Series 2 was obtained under the following experimental conditions: (5000 W; 1900 mm/min; 0.45 bar), (5000 W; 1900 mm/min; 0.50 bar) and (5000 W; 1900 mm/min; 0.50 bar). Very good cutting widths were obtained for the pressure range (0.47–0.48 bar). The minimum of the function is 0.479 bar characterized by a cutting width of 0.31 mm. The optimal cutting conditions are described by the variation of the cutting width as a function of the auxiliary gas pressure for H400 using the polynomial:

$$\mathrm{Kerf}=10·{\mathrm{x}}^2-9.5·\mathrm{x}+2.55,$$

(3)

For series 1 (laser power 4900 W), the measurements made on the cutting width highlighted three pieces with 0.30 mm, three pieces with 0.35 mm and three pieces with 0.40 mm. It is observed that under conditions of minimum gas pressure, laser power and speed, a maximum cutting width is obtained, and for the combination of minimum power, maximum pressure and speed a minimum cutting width (0.30 mm) results. Series 2 with pieces numbered from 10 to 18, has six pieces with minimum values of cutting width (0.30 mm), due to preheating of the sheet. Series 3 with parts 19 to 27 has a single piece with a cutting width equal to 0.30 mm (piece 25), because the sheet was heated during previous processing.
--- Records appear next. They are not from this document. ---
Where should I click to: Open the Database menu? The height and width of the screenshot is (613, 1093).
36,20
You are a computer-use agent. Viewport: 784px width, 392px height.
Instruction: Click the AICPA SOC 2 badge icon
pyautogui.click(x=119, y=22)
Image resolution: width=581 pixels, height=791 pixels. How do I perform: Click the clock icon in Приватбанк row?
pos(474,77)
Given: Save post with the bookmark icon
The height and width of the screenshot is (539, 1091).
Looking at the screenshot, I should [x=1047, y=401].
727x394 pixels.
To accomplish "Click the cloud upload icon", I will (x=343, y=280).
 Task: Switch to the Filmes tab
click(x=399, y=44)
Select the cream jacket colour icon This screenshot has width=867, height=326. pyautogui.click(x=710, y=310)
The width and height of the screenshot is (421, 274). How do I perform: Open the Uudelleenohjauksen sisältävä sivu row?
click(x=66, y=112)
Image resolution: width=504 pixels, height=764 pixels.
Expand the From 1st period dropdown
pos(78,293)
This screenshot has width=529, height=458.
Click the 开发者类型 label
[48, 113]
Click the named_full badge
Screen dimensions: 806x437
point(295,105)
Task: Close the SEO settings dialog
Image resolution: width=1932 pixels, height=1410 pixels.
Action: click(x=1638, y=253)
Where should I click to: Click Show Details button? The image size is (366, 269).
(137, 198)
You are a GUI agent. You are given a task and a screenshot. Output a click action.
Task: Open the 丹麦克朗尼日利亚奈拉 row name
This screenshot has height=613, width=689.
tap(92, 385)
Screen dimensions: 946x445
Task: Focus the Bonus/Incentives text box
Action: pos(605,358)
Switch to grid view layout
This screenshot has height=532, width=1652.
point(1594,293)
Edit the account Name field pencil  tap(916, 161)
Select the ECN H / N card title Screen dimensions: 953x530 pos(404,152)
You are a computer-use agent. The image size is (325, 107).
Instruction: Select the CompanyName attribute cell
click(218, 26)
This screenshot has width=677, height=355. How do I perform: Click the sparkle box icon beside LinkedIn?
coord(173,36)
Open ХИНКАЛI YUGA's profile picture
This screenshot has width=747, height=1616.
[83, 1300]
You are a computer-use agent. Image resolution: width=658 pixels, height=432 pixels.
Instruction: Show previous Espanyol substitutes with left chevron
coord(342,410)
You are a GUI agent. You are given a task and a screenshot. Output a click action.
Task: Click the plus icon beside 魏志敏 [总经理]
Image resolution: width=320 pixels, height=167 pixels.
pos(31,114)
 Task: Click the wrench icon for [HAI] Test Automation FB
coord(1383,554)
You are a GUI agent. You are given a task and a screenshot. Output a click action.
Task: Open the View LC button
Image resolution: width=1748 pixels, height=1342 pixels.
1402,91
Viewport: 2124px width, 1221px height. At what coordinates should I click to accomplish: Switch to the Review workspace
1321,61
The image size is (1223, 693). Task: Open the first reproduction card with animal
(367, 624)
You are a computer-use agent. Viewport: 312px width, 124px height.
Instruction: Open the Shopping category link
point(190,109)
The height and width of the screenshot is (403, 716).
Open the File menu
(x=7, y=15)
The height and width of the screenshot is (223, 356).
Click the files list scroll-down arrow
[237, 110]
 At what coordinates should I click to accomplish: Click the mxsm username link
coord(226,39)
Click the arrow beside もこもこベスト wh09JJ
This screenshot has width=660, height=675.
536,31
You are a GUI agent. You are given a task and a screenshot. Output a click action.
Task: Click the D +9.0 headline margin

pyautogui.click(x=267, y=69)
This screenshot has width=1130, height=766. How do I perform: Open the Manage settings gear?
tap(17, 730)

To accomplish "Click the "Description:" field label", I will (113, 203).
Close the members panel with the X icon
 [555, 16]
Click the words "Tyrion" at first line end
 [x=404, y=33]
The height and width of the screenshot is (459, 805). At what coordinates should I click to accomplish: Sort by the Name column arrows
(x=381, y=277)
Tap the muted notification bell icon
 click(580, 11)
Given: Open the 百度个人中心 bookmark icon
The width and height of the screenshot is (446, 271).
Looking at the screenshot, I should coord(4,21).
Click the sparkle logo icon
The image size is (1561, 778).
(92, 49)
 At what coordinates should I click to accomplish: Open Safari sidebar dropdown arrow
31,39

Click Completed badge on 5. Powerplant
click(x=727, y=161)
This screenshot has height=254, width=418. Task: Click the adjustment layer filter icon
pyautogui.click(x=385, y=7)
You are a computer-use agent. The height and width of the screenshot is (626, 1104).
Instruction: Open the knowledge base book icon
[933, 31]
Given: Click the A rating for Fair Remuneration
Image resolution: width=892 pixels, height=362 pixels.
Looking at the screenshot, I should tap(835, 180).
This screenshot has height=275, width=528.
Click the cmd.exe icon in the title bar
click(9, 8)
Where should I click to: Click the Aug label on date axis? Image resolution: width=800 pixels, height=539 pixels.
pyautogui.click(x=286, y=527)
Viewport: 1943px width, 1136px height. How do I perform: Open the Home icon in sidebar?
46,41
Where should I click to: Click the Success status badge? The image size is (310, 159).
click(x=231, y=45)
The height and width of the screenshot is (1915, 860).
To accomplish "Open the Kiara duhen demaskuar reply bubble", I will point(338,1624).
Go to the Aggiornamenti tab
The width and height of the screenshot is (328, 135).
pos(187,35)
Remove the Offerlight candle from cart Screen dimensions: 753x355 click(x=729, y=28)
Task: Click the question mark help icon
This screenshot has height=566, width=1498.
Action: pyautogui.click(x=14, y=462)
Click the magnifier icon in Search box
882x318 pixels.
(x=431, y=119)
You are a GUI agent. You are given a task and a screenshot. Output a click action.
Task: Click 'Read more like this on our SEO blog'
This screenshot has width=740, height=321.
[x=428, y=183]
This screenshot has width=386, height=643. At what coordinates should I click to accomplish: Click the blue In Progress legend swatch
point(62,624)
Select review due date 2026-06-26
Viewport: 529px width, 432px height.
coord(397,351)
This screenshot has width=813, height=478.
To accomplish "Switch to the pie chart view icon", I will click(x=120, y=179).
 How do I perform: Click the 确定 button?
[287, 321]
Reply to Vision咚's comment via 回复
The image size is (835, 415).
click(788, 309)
We therefore conclude that the parameters used in series 1 and 2 are indicated as a priority in the technological process of cutting in order to have a minimum cutting width, material savings, low energy consumption and implicitly low processing costs.

The input data needed to determine the cost of the laser manufacturing process were centralized in

Table 4. Determination of the cost of the laser cutting machining process.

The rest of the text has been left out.